Le roi dansa dans les ballets jusqu’en 1670. Il avait alors trente-deux ans. On joua devant lui, à Saint-Germain, la tragédie de Britannicus ; il fut frappé de ces vers :


Pour toute ambition, pour vertu singulière,
Il excelle à conduire un char dans la carrière ;
À disputer des prix indignes de ses mains ;
À se donner lui-même en spectacle aux Romains.


Dès lors il ne dansa plus en public, et le poëte réforma le monarque[1]. Son union avec Mme la duchesse de La Vallière subsistait toujours, malgré les infidélités fréquentes qu’il lui faisait[2]. Ces infidélités lui coûtaient peu de soins. Il ne trouvait guère de femmes qui lui résistassent, et revenait toujours à celle qui, par la douceur et par la bonté de son caractère, par un amour vrai, et même par les chaînes de l’habitude, l’avait subjugué sans art ; mais, dès l’an 1669, elle s’aperçut que Mme de Montespan prenait de l’ascendant ; elle combattit avec sa douceur ordinaire ; elle supporta le chagrin d’être témoin longtemps du triomphe de sa rivale, et sans presque se plaindre ; elle se crut encore heureuse, dans sa douleur, d’être considérée du roi, qu’elle aimait toujours, et de le voir sans en être aimée.
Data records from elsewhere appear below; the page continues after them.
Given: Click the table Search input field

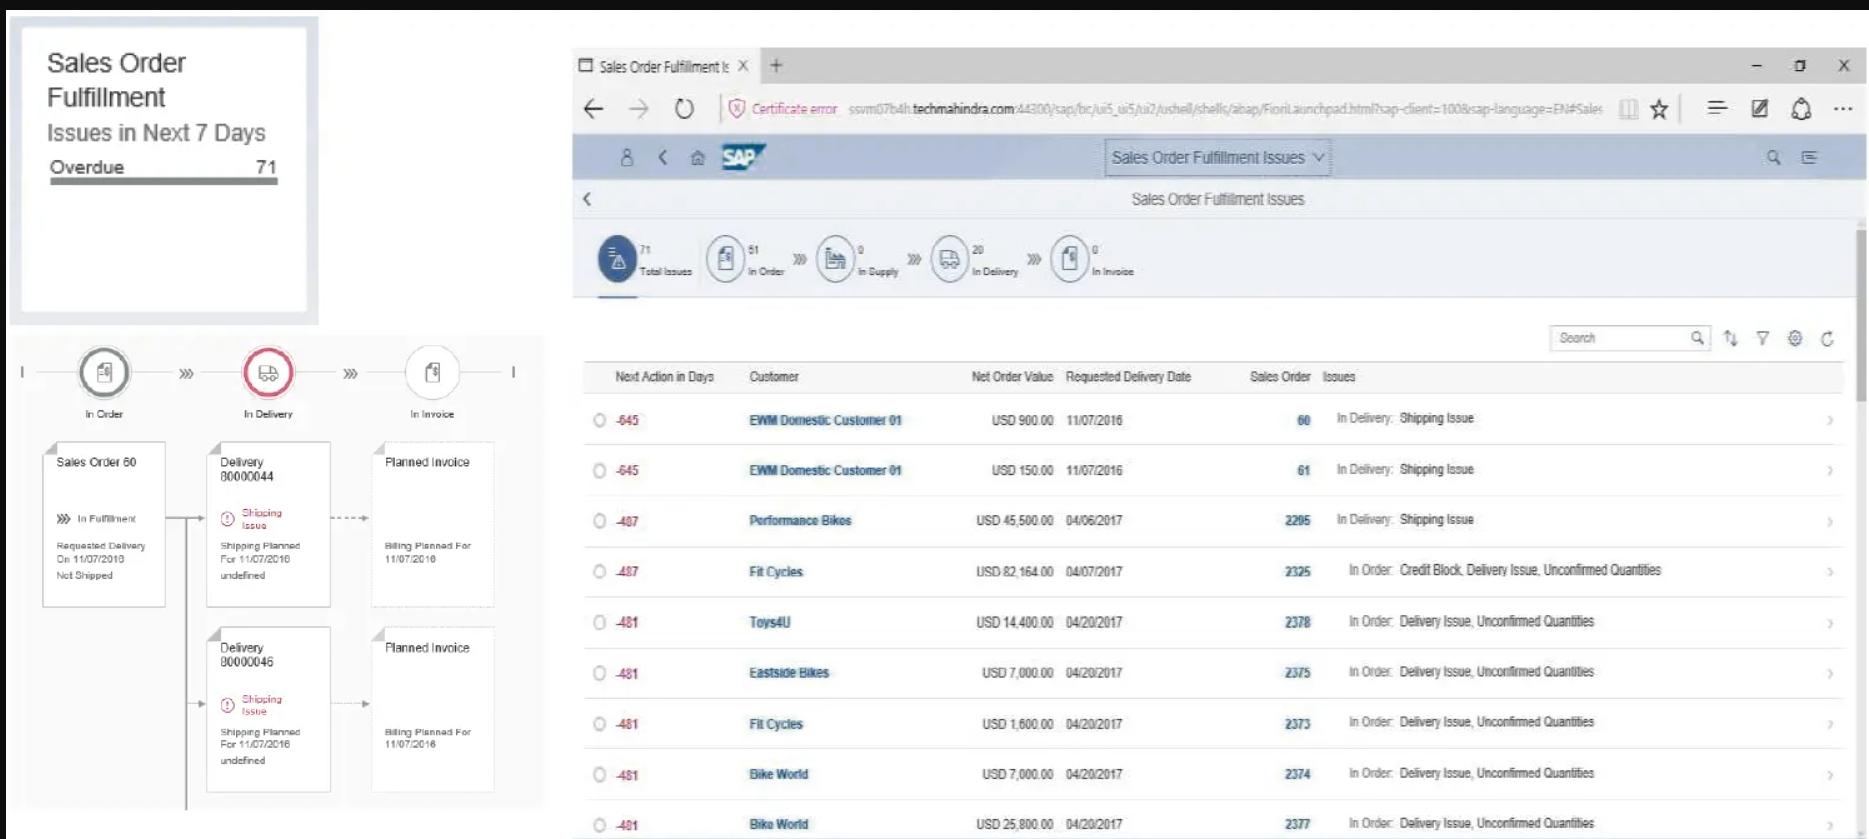Looking at the screenshot, I should point(1618,339).
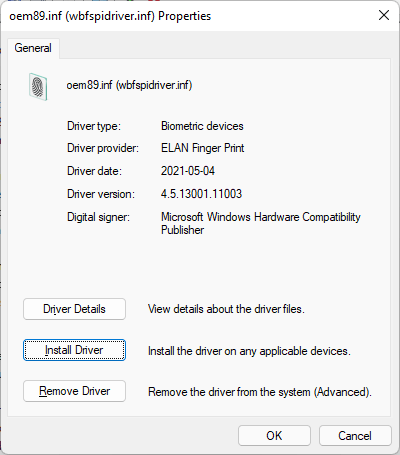Click the driver version 4.5.13001.11003
The width and height of the screenshot is (400, 455).
point(201,194)
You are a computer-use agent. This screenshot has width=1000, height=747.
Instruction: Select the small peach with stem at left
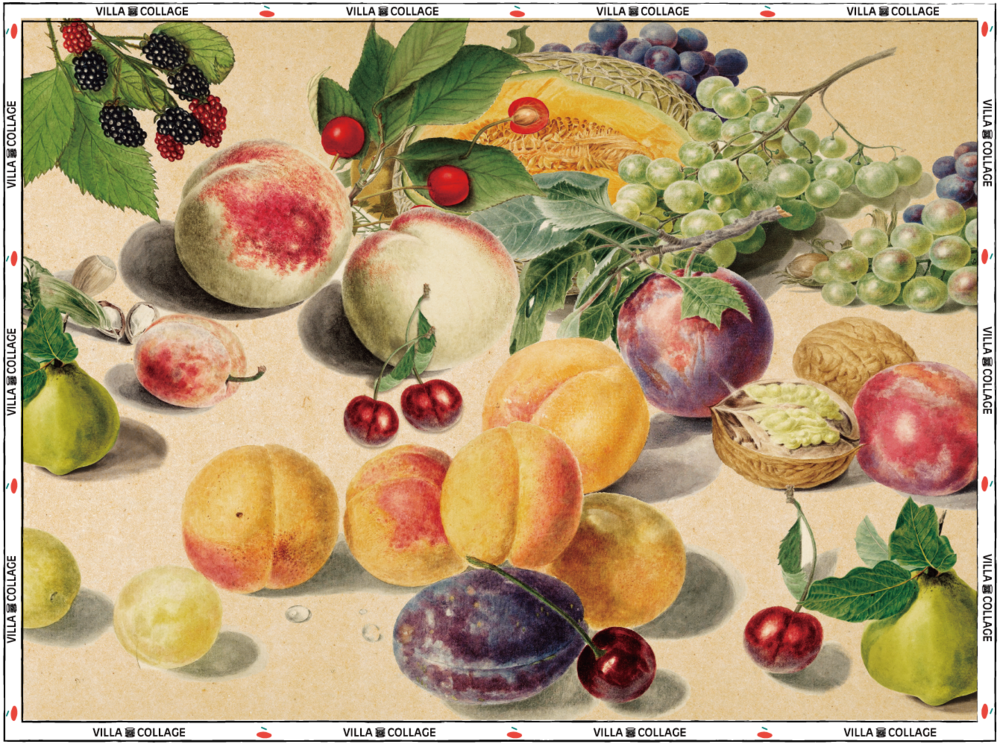coord(188,360)
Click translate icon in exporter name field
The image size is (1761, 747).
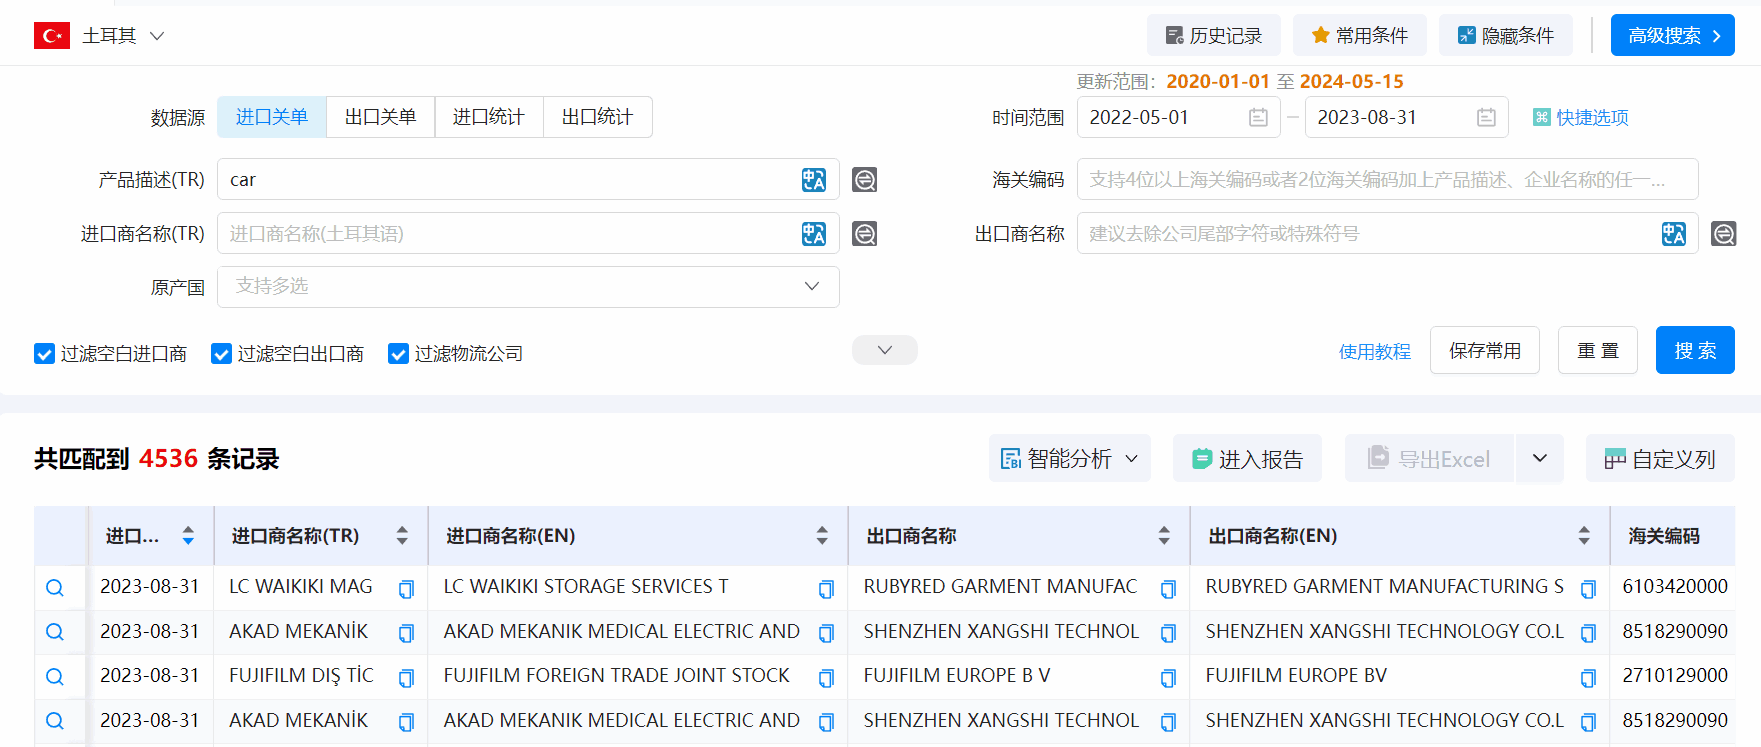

Enfin, en 1675, elle embrassa la ressource des âmes tendres, auxquelles il faut des sentiments vifs et profonds qui les subjuguent. Elle crut que Dieu seul pouvait succéder dans son cœur à son amant. Sa conversion fut aussi célèbre que sa tendresse. Elle se fit carmélite à Paris, et persévéra. Se couvrir d’un cilice, marcher pieds nus, jeûner rigoureusement, chanter la nuit au chœur dans une langue inconnue, tout cela ne rebuta point la délicatesse d’une femme accoutumée à tant de gloire, de mollesse et de plaisirs. Elle vécut dans ces austérités depuis 1675 jusqu’en 1710, sous le nom seul de sœur Louise de la Miséricorde. Un roi qui

  1. Voyez page 425.
  2. Mme de Montespan, belle et avec ce tour d’esprit alors, disait-on, particulier aux Rochechouart, était haute, capricieuse, dominée par une humeur qui n’épargnait pas même le roi. La reine en éprouvait des hauteurs, et disait souvent : Cette… me fera mourir. Au lieu que la duchesse de La Vallière, par ses respects, par ses soumissions, par sa honte même, semblait lui demander pardon d’être aimée : aussi fut-elle toujours traitée avec bonté. (Duclos.)